'Yes,' replied the other, 'time and God will show.'

Alison remembered these apparently prophetic words after she was at home, and Antwerp was far away, and her visit there seemed but as a dream; for three days after saw her and Sir Ranald in England. 'Ours is a nation of travellers,' says a writer, 'and no wonder, when the elements, air, water, fire, attend our bidding to transport us from shore to shore; when the ship rushes into the deep, her track the foam as of some mighty torrent, and in three hours or less we stand gazing or gazed at among a foreign people. None want an excuse.

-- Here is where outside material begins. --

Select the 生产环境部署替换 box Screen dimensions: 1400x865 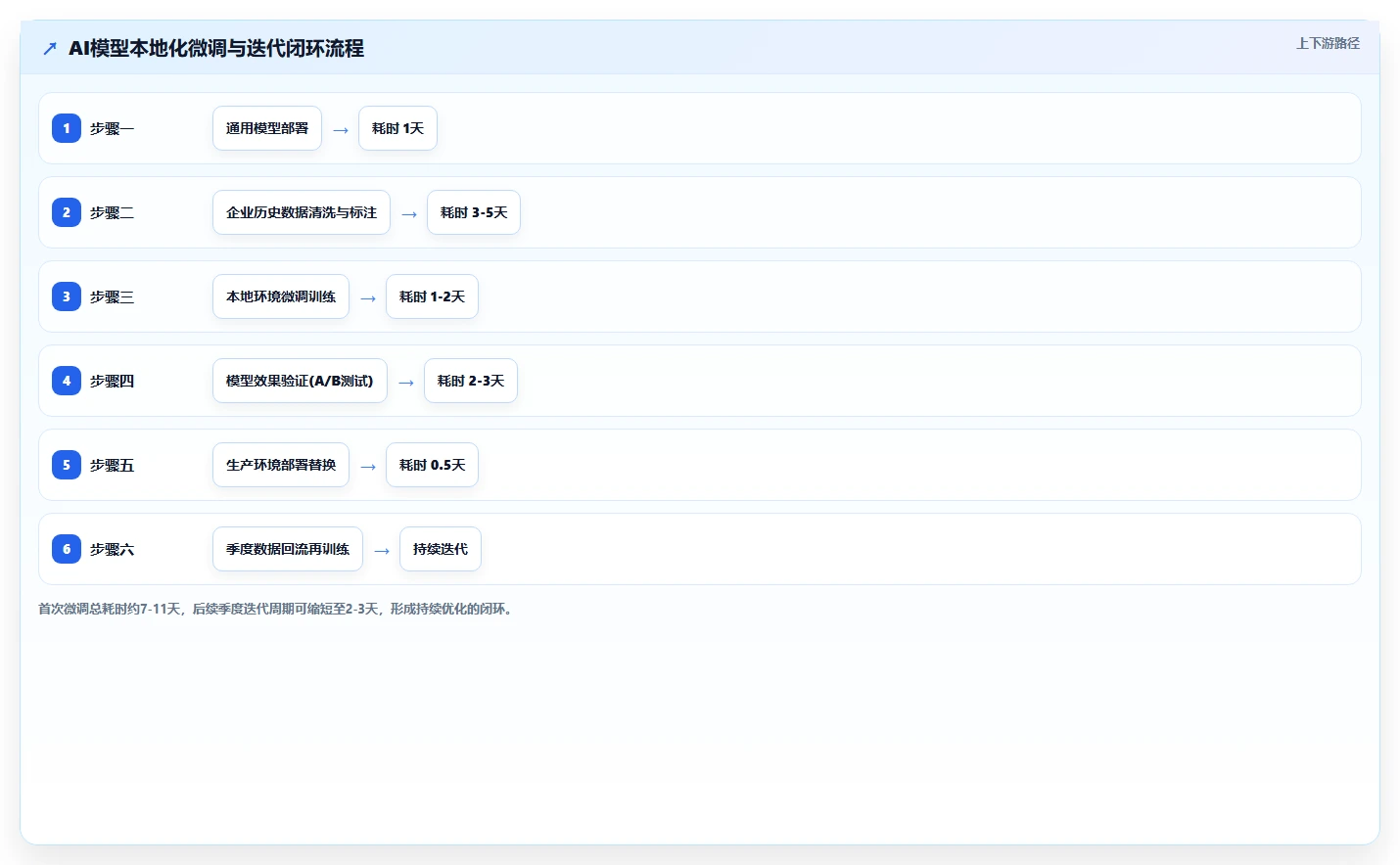click(281, 465)
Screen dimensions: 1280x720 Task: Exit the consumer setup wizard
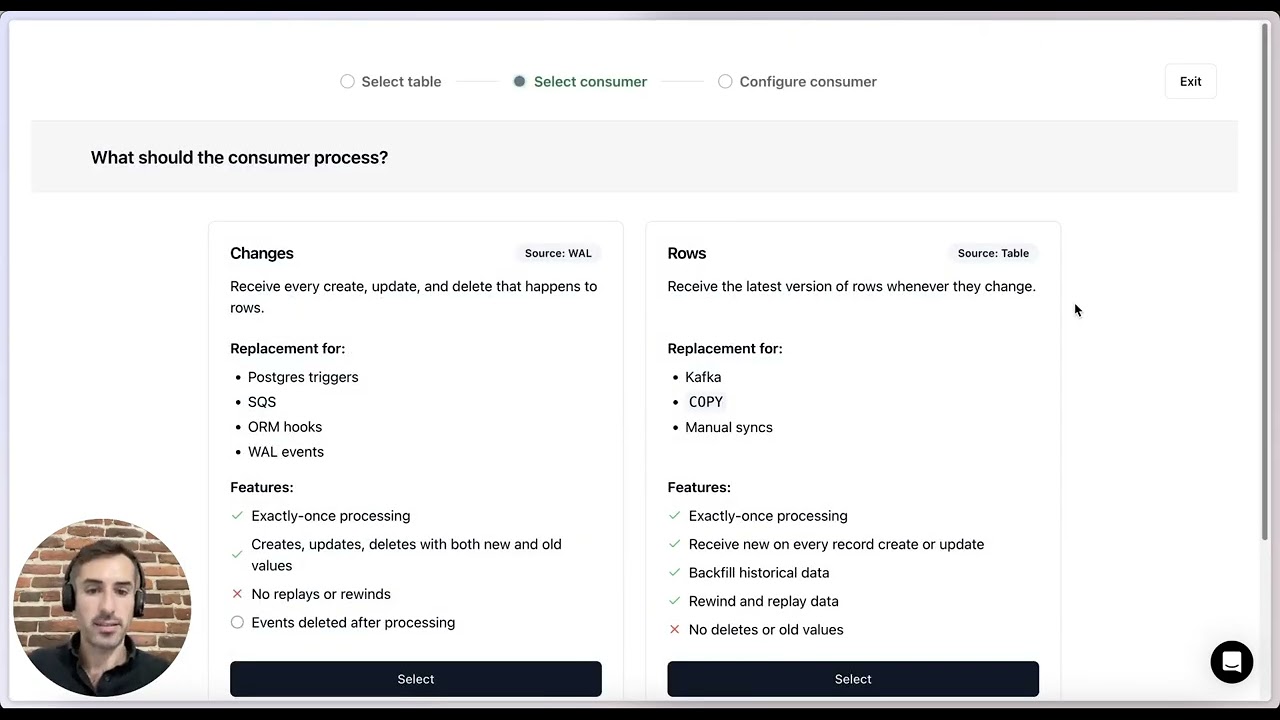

If rich they go to enjoy; if poor to retrench; if sick to recover; if studious to learn; if learned to relax from their studies.'

None of these objects had brought Alison—the creature of circumstances, and of the plans formed by others—to Antwerp, and now that she was home again—or once again on British soil—the reader may imagine how anxiously she longed for some tidings of Bevil Goring (all unwitting that he had been so long near her, in the land of the stranger), whether he had gone to face the perils of war on the Gold Coast, or been detached at home; and the only one who could have speedily enlightened her thereon was the person to whom she dared not utter his name—Sir Ranald.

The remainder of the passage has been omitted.